The good news is that researchers from Purdue University have come up with an ingenious and simple way to modify a smartphone so that it measures a user's gait while they go about their day, reports The innovation, which is being called SmartGait, could save users boatloads on health care costs, as well as help health care workers more effectively monitor their patients.

"We know that people who are more likely to fall have slower gait speeds and variable stride time, step length and step width. But it's hard to gather that information in an everyday environment," said Shirley Rietdyk, an associate professor in Purdue University's Department of Health and Kinesiology.
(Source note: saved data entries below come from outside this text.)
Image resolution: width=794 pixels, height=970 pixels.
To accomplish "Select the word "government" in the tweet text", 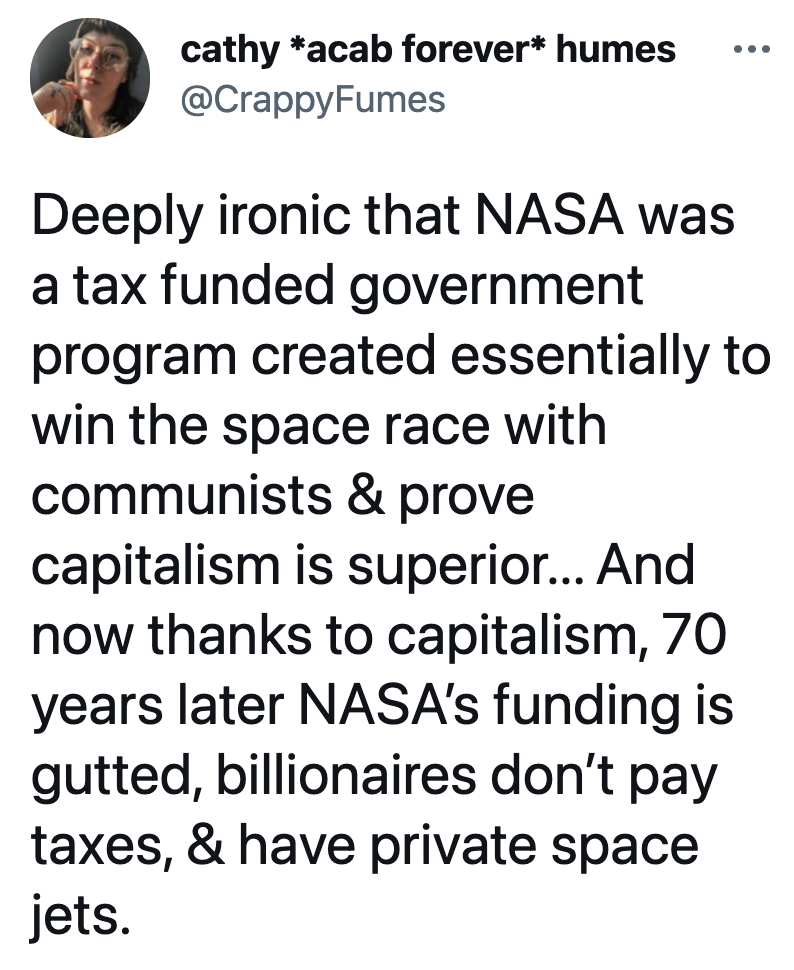I will [x=498, y=288].
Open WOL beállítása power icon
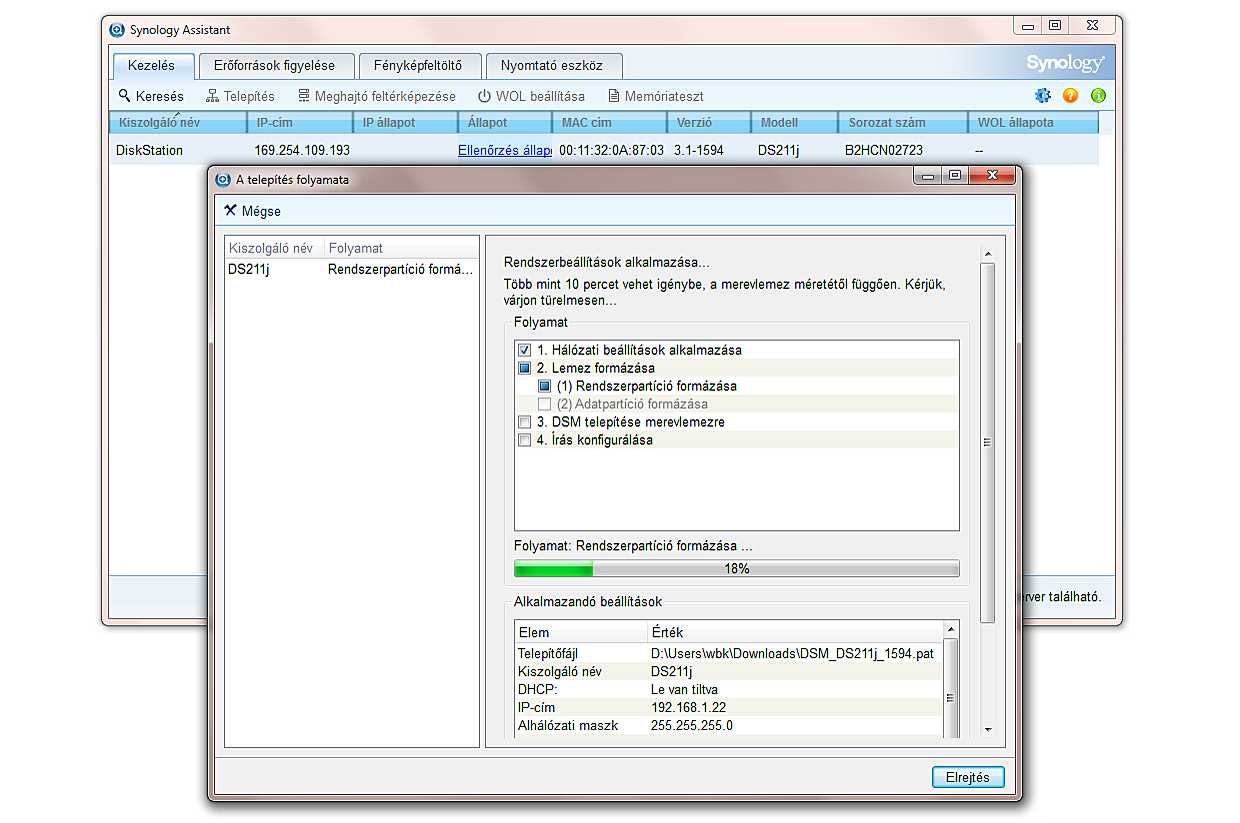This screenshot has width=1240, height=823. coord(484,96)
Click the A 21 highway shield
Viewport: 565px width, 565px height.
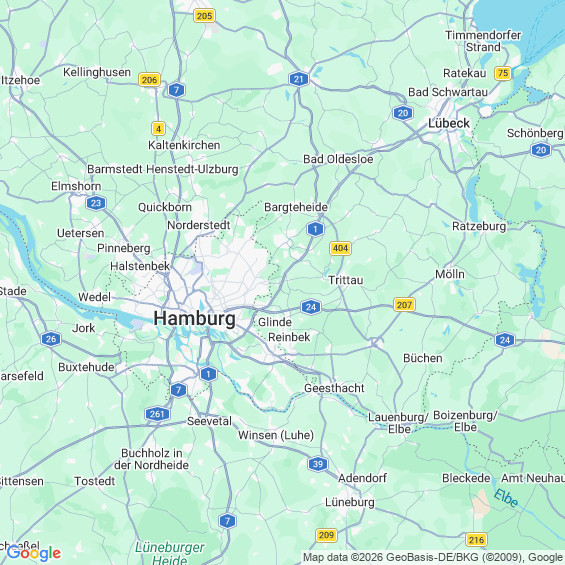tap(299, 79)
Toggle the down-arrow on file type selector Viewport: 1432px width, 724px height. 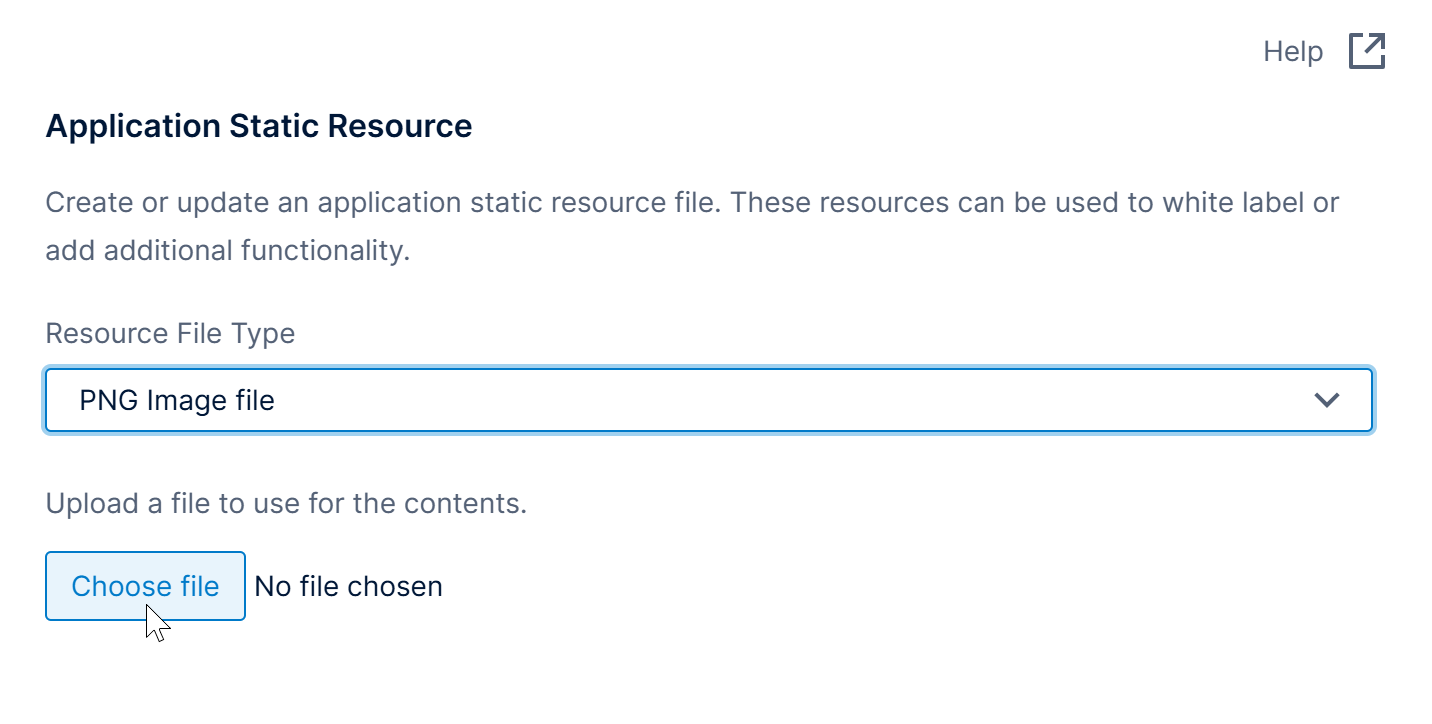[1327, 400]
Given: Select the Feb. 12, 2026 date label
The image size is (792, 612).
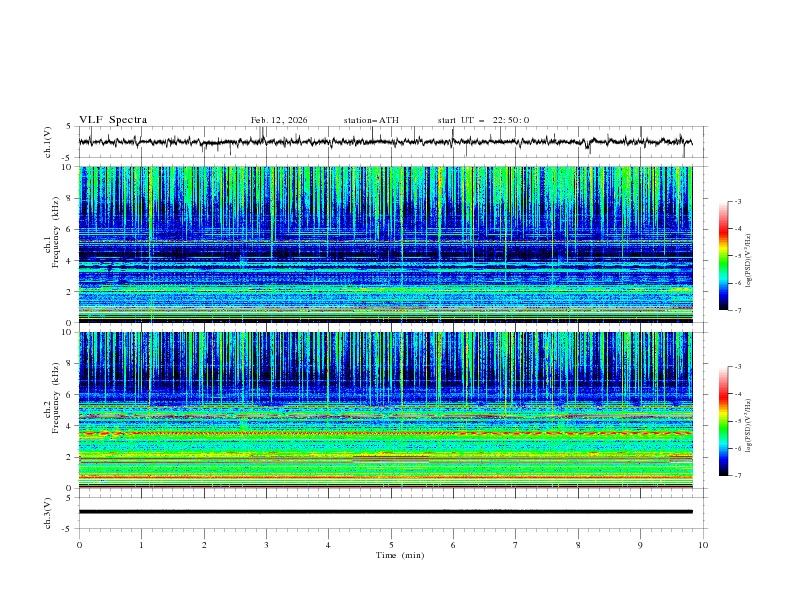Looking at the screenshot, I should click(279, 120).
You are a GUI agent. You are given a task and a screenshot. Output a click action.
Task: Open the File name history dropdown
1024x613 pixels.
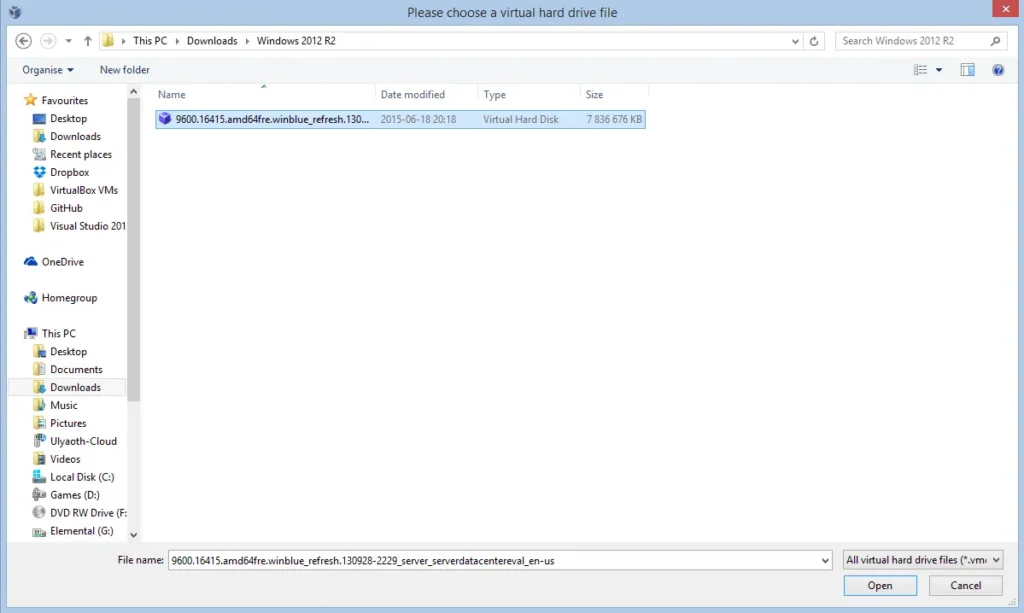click(x=824, y=560)
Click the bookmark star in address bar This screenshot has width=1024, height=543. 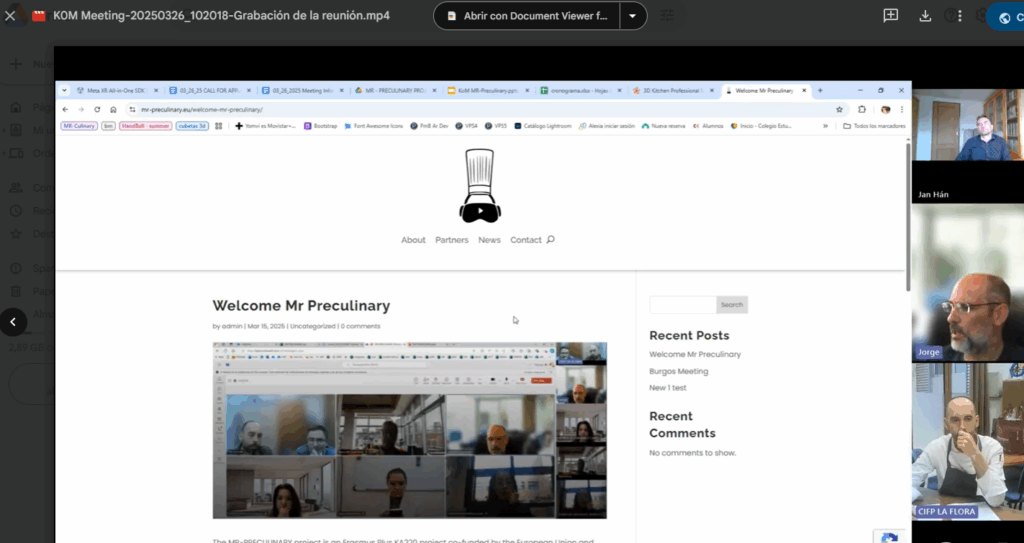click(839, 109)
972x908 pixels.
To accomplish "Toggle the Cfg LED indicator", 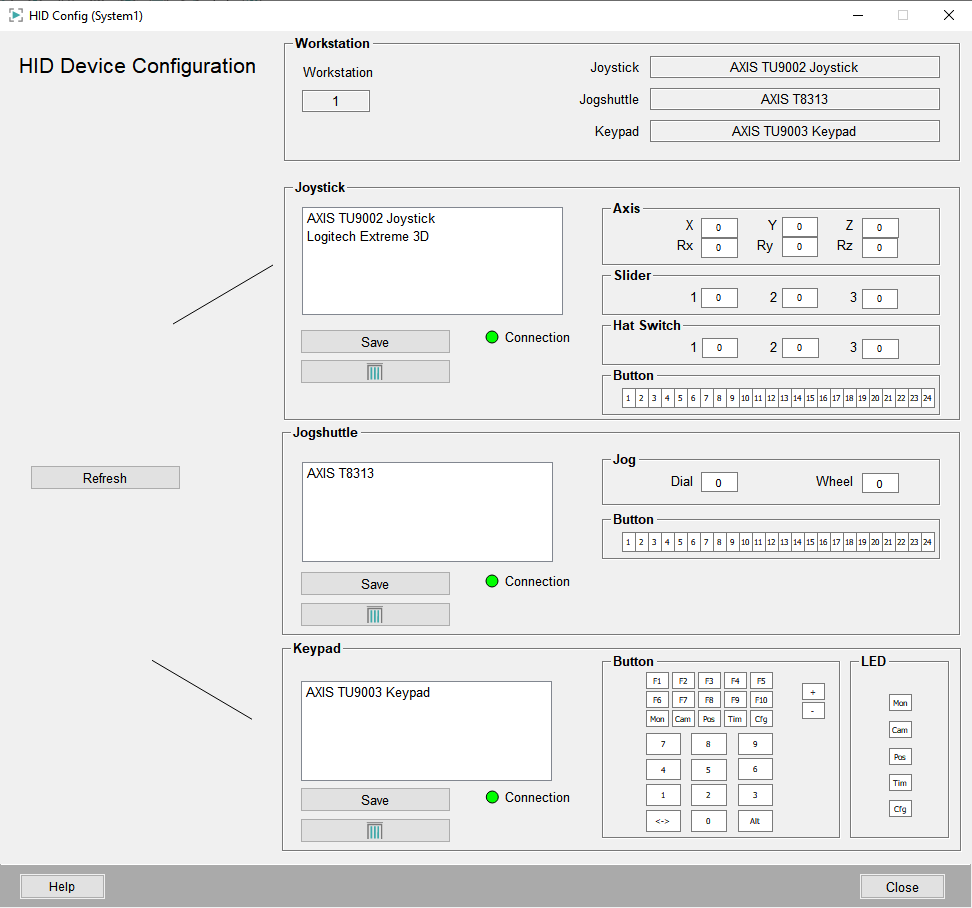I will click(900, 809).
SmartGait can be utilized on just about any conventional smartphone. The phone requires minor modifications: a downward-looking wide-angle lens, and a special app that performs the measurements. Patients then attach the smartphone to a belt, and the system records a person's gait by measuring the distance between colored foot markers which are placed on the tops of each shoe. Gait length, gait width and walking speed can all be accurately assessed. It is the first fully-portable device ever devised for such purposes.

Compared against the top-of-the-line laboratory equipment typically used for measuring gait, SmartGait's accuracy of topped out at between 90 and 95 percent, but at a fraction of the cost.

"The beauty of SmartGait is that it gives you results similar to a system that costs several tens of thousands of dollars," explained Babak Ziaie, a professor in the School of Electrical and Computer Engineering. "People can wear it walking upstairs, downstairs, outside, shopping, whatever they do during a normal day."

Data collected by the device will provide health care officials with ready information for recommending fall-prevention measures to their patients, such as exercise, physical therapy or vision correction. A patient could also potentially use the device to self-correct their gait in real-time as they walk about.

The technology will be most useful for the elderly, who are at the most risk for fall-related injuries. In 2010 alone, about 21,700 older adults died from unintentional fall injuries, and 2.3 million nonfatal fall injuries were treated in emergency departments.

"Reducing the fall rate has so many benefits – preventing injuries, minimizing pain, maintaining independence and saving lives," said Rietdyk.